--- The data Enclosed Below ---

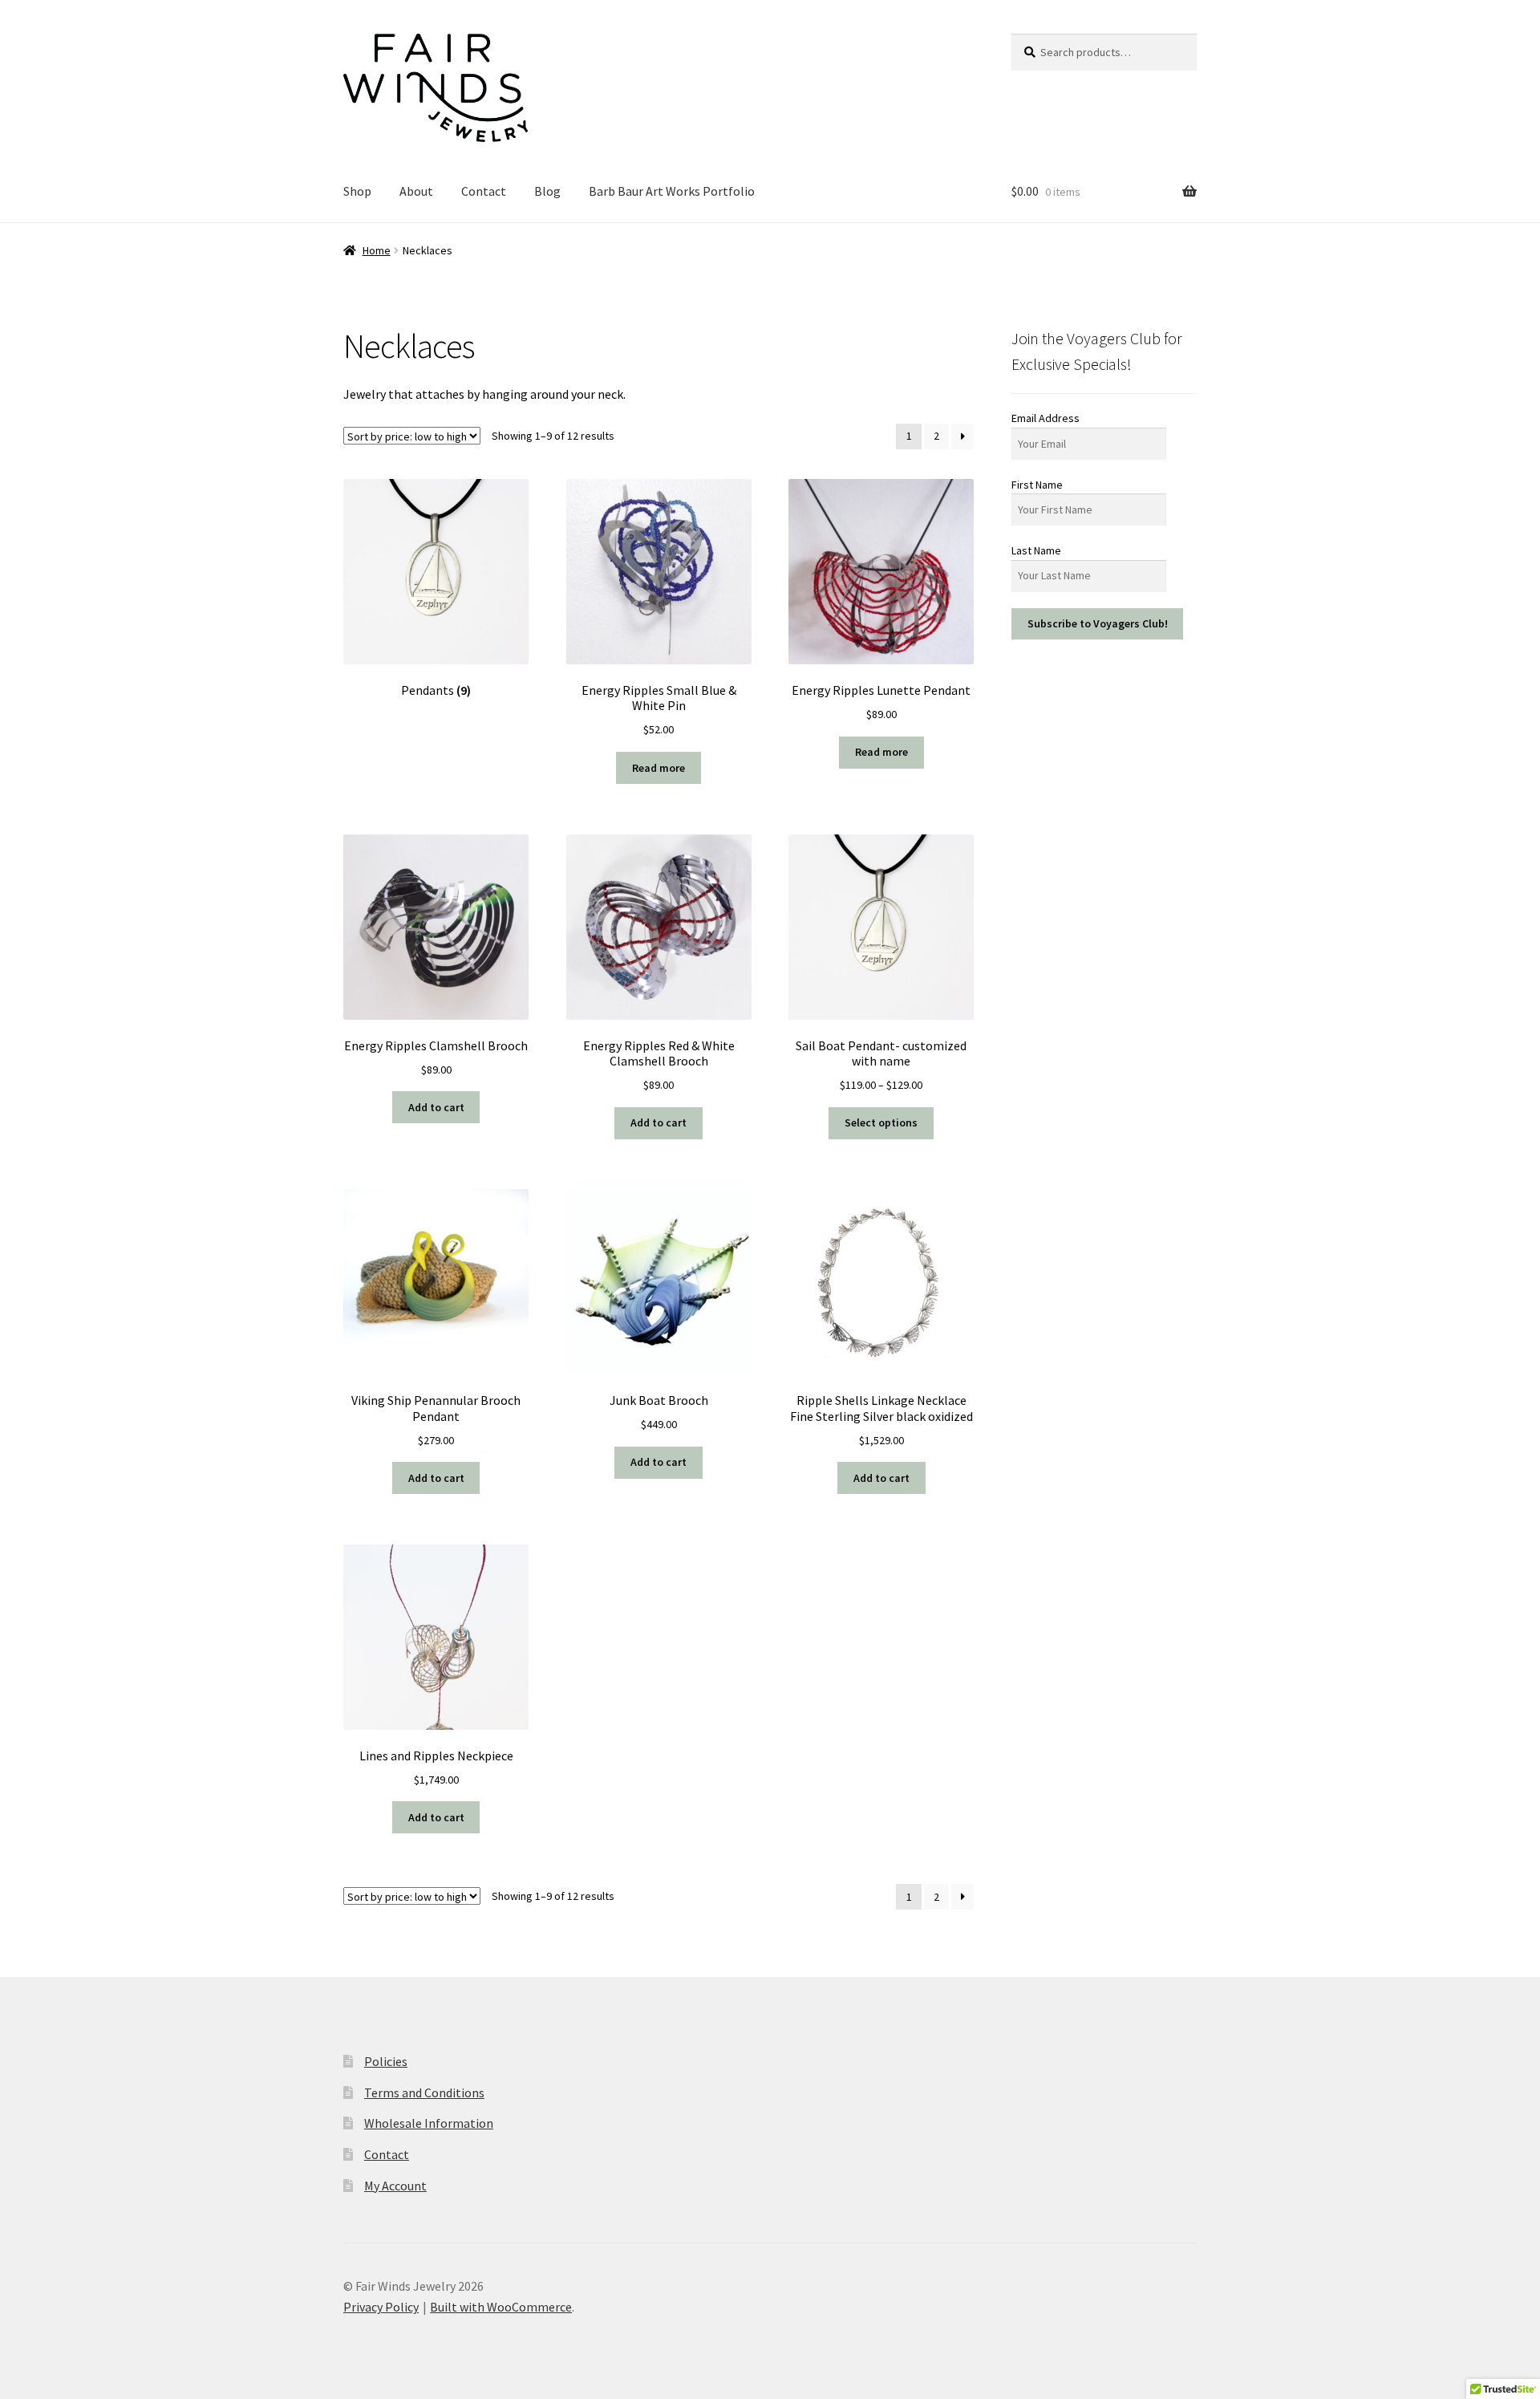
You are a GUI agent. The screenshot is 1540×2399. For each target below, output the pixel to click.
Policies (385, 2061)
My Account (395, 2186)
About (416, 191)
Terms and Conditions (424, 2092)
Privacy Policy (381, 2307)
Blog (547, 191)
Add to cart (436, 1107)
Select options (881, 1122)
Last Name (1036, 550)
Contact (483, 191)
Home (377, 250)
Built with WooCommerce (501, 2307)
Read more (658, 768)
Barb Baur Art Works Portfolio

--- End of Enclosed The data ---

> Aim of the exercise:
From the line that contains "Privacy Policy (381, 2307)" through the final line of the entries above, every line must be reproduced exactly and nothing more.

> Solution to the exercise:
Privacy Policy (381, 2307)
Blog (547, 191)
Add to cart (436, 1107)
Select options (881, 1122)
Last Name (1036, 550)
Contact (483, 191)
Home (377, 250)
Built with WooCommerce (501, 2307)
Read more (658, 768)
Barb Baur Art Works Portfolio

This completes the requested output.